Gypsum Wallboard Operations. The decrease in revenues during the three and six month periods ended September 30, 2009, as compared to the similar periods in 2008, is due primarily to the 16% and 24% decrease in sales volume, respectively. The decline in sales volume is primarily due to low demand for residential and commercial construction. Residential and commercial demand normally comprises approximately 70% of the demand for gypsum wallboard, and sharp declines in demand have reduced the consumption of gypsum wallboard by approximately 50% since its peak in 2006. In addition to the decline in sales volume for the second quarter of fiscal 2010, the average net sales price decreased 6% as compared to the second quarter of fiscal 2009. The six month fiscal 2010 average net sales price is slightly higher than the fiscal 2009 six month average, due to decreased transportation costs. Operating earnings for gypsum wallboard increased during the three and six month periods of fiscal 2010, as compared to fiscal 2009, primarily due to lower operating expenses, namely natural gas, power and other raw materials.
Cement Operations.

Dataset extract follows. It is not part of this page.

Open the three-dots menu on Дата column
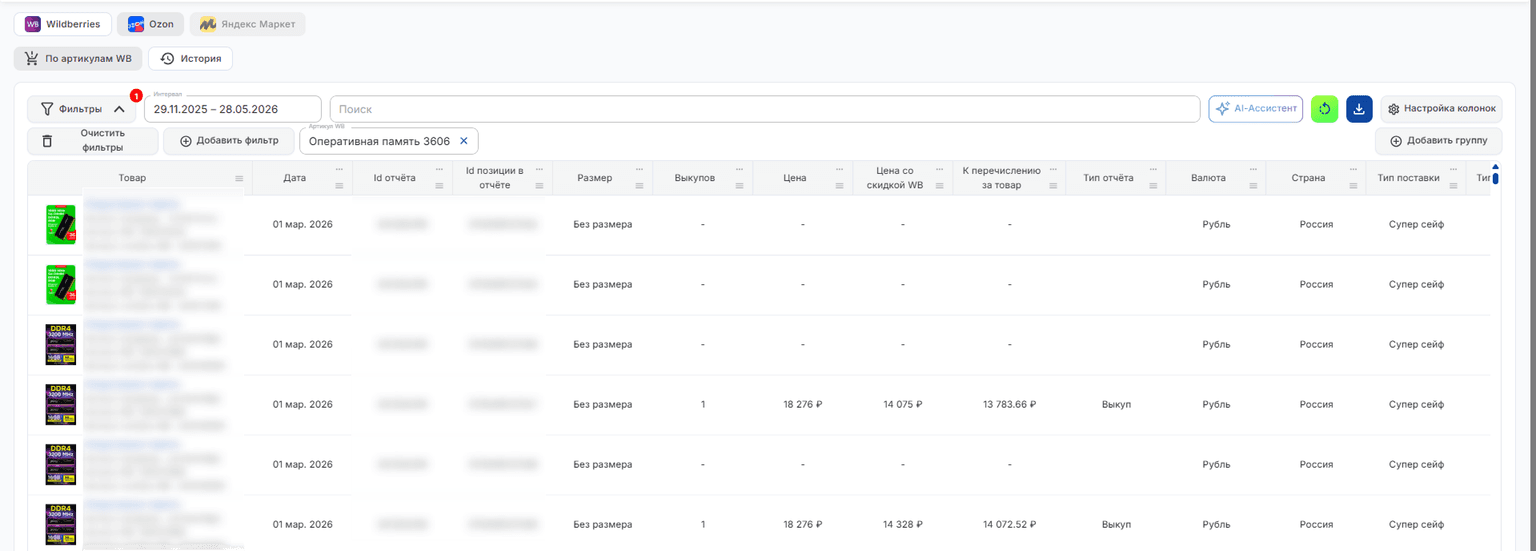Screen dimensions: 1536x551 tap(339, 169)
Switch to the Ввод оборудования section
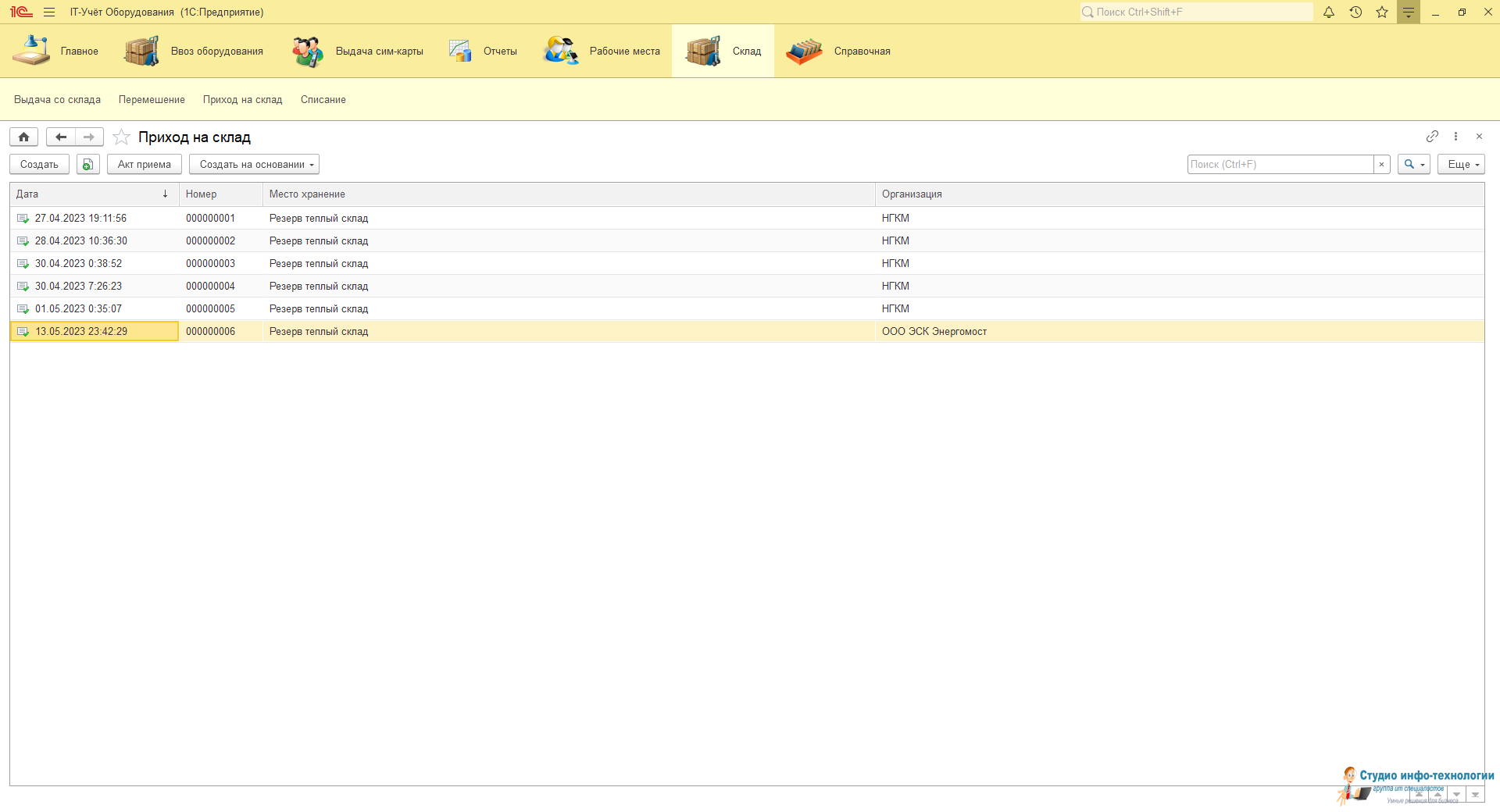The height and width of the screenshot is (812, 1500). point(195,52)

Revenues decreased during the three and six month periods ended September 30, 2009, as compared to the similar periods in 2008, primarily due to the lower sales volumes and lower average sales prices. The decrease in sales volumes was more pronounced in the Mountain and Texas markets, offset slightly by increased volume in the Illinois market. The declines in the Mountain and Texas markets included both manufactured and purchased cement. Purchased cement sales declined to approximately 15,000 tons and 42,000 tons during the three and six month periods ended September 30, 2009, respectively, as compared to approximately 134,000 tons and 301,000 tons during the three and six month periods ended September 30, 2008, respectively. The decline in average sales prices during the three and six month periods was consistent across all markets and primarily due to the decline in demand in our markets. Operating earnings declined during the second quarter and year to date in fiscal 2010, as compared to the similar periods in fiscal 2009. These declines are due primarily to decreases in the sales volumes and average sales prices, partially offset by reduced operating expenses, namely parts, supplies and outside services, fuel and electricity.

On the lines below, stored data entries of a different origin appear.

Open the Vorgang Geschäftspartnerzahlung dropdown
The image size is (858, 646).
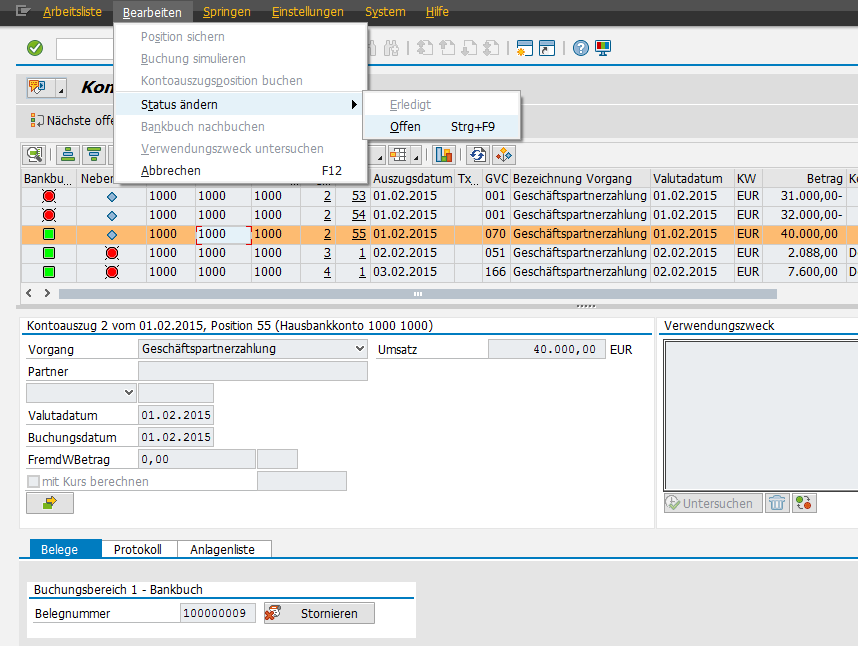click(x=360, y=349)
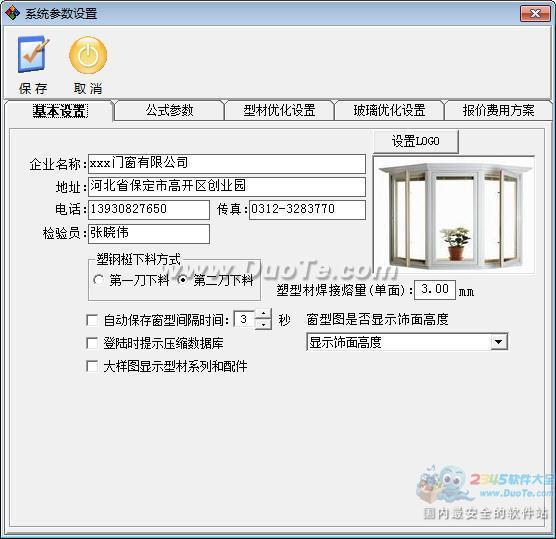Open 报价费用方案 tab

click(498, 110)
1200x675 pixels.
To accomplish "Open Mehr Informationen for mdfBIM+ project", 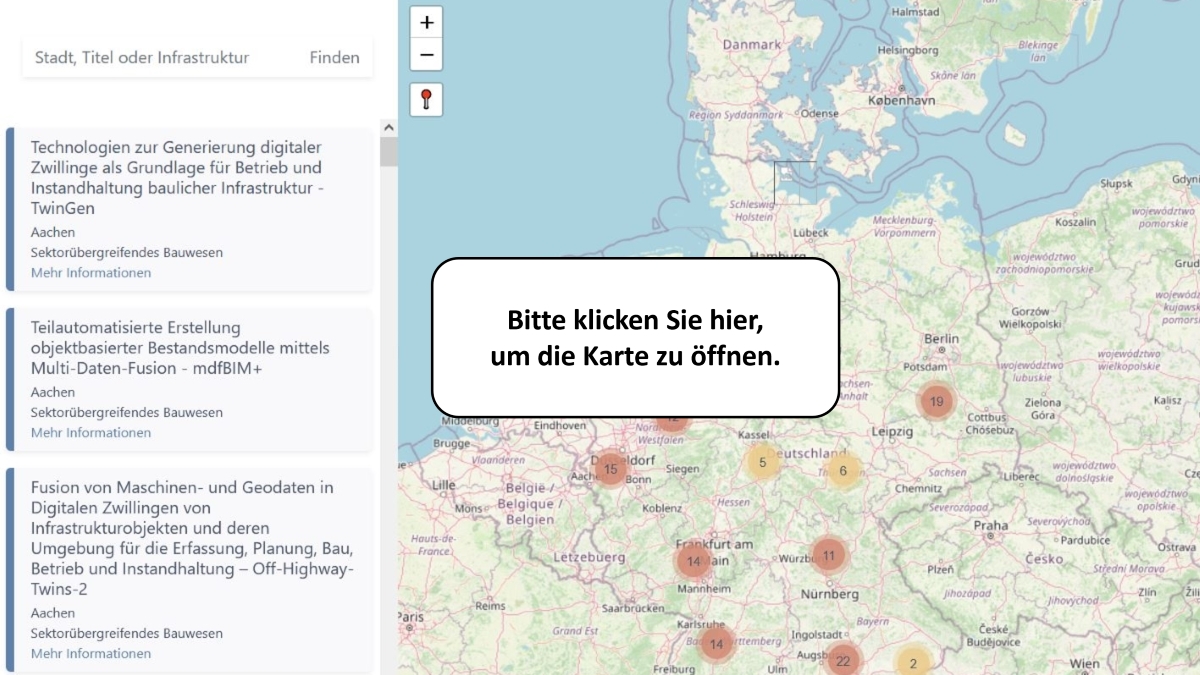I will point(91,433).
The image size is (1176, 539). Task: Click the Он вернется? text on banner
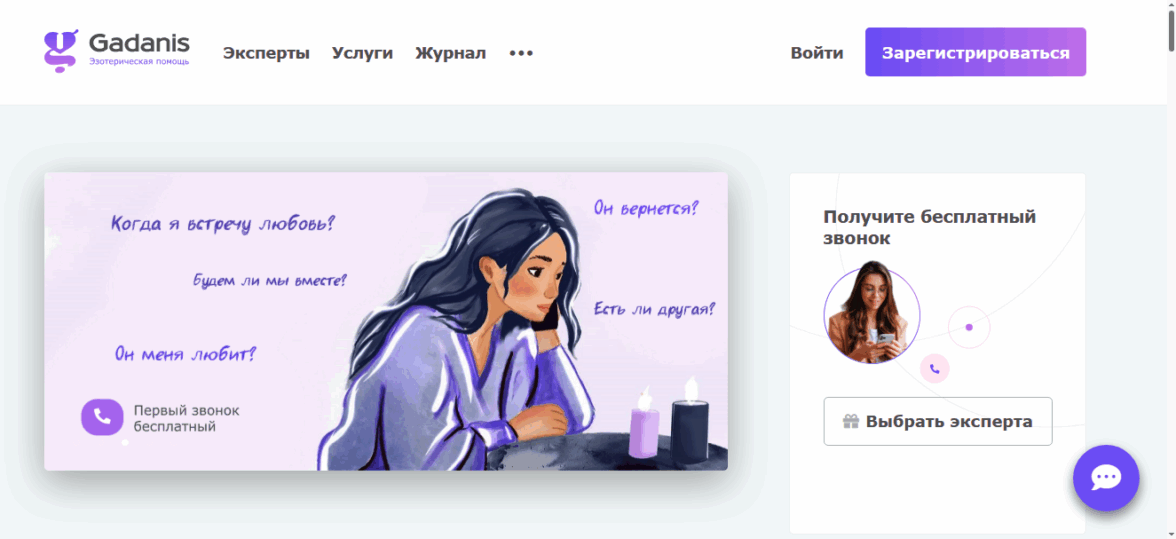646,208
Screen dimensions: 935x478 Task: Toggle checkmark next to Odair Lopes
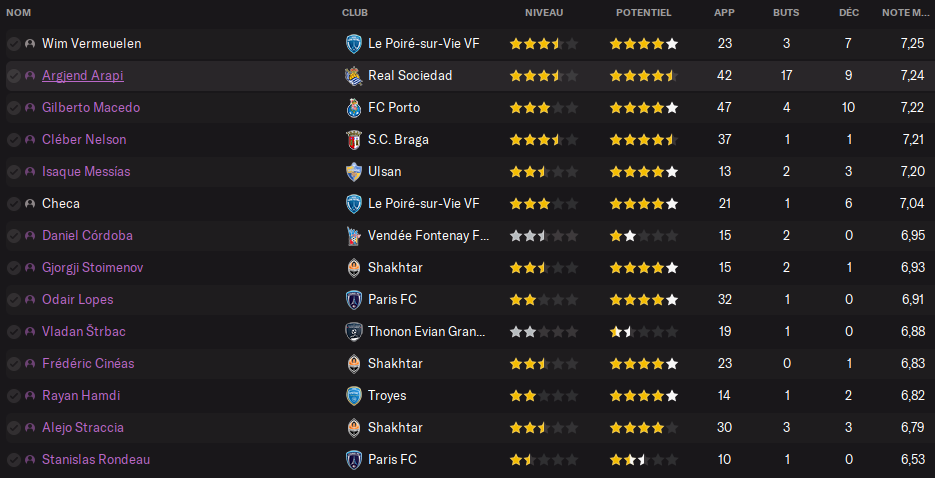tap(14, 300)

Recycled Paperboard Operations. Net revenues declined 38% and 36% during the three and six month periods ended September 30, 2009 as compared to the similar periods in 2008, primarily due to the 22% and 19% decline in sales volume and the 18% and 19% decline in average sales price for the three and six month periods, respectively. The decline in sales volume is primarily due to reduced residential and commercial construction, which has adversely impacted demand for gypsum paper, resulting in gypsum paper representing only 54% and 52% of total sales volume during the during the three and six month periods ending September 30, 2009 as compared to 64% and 65% of total sales volume during the similar periods of fiscal 2009. The decrease in the mix of higher priced gypsum paper also had an adverse impact on the average selling price during the three and six month periods ended September 30, 2009, as compared to September 30, 2008. Despite the reduction in net revenues, operating earnings grew by 17% for the six months ended September 30, 2009 as compared to fiscal 2008, primarily due to decreases in our primary operating expenses, namely fiber, natural gas, electricity and chemicals. For the three months ended September 30, 2009, operating earnings were down 10%. On a per ton basis, operating costs decreased approximately 30% during fiscal 2010 as compared to fiscal 2009. The decline in natural gas is due primarily to higher than normal expense during fiscal 2009, while the decline in fiber expense is due primarily to the reduced world-wide demand for recycled fiber.

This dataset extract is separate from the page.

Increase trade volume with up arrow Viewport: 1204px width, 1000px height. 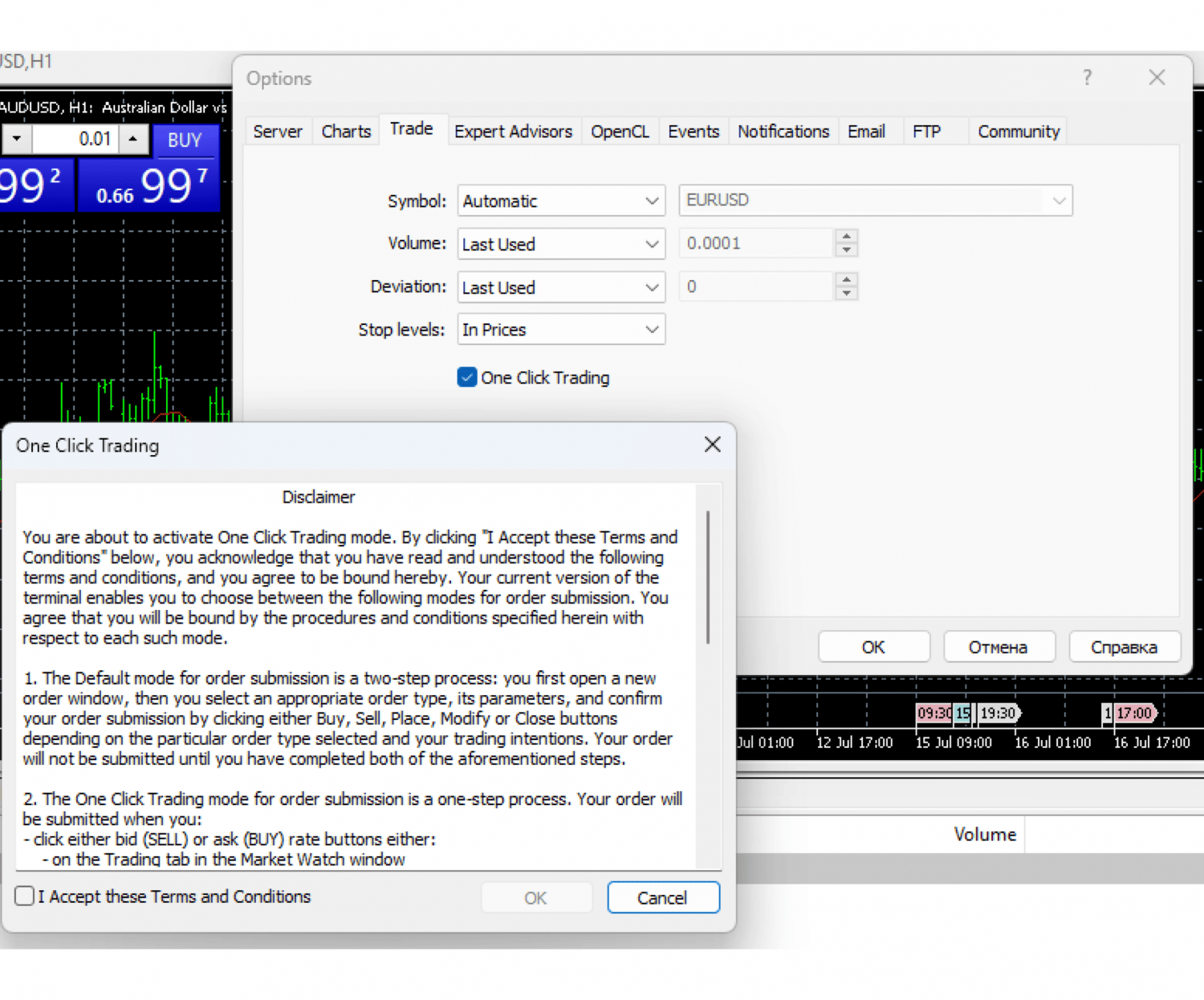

Concrete and Aggregates Operations. The decline in sales volumes during the three and six month periods of fiscal 2010, as compared to similar periods in fiscal 2009, was the primary reason for the decline in revenue for both concrete and aggregates. The decline in sales volumes negatively impacted the average net sales prices during these same periods, resulting in average net sales price declines for both concrete and aggregates, as compared to the similar periods ended September 30, 2008. The decrease in revenues and average net sales prices were the primary reason for the decline in operating earnings during the three and six month periods ended September 30, 2009 as compared to the similar periods in 2008.
GENERAL OUTLOOK
The United States government continues to look for ways to assist the country in recovering from the recession that began in December 2007. These actions include Congressional passage of The American Recovery and Reinvestment Act of 2009, a stimulus package with spending of up to $787 billion. A portion of the stimulus package is for infrastructure projects; however, most of the impact of the stimulus bill on the construction industry is not expected to be realized until calendar 2010. Although we anticipate the administration will continue to address the current financial crisis throughout the remainder of calendar 2009, there can be no assurance as to the actual impact that these legislative initiatives, or any other similar governmental programs, will have on our business, financial condition or results of operations.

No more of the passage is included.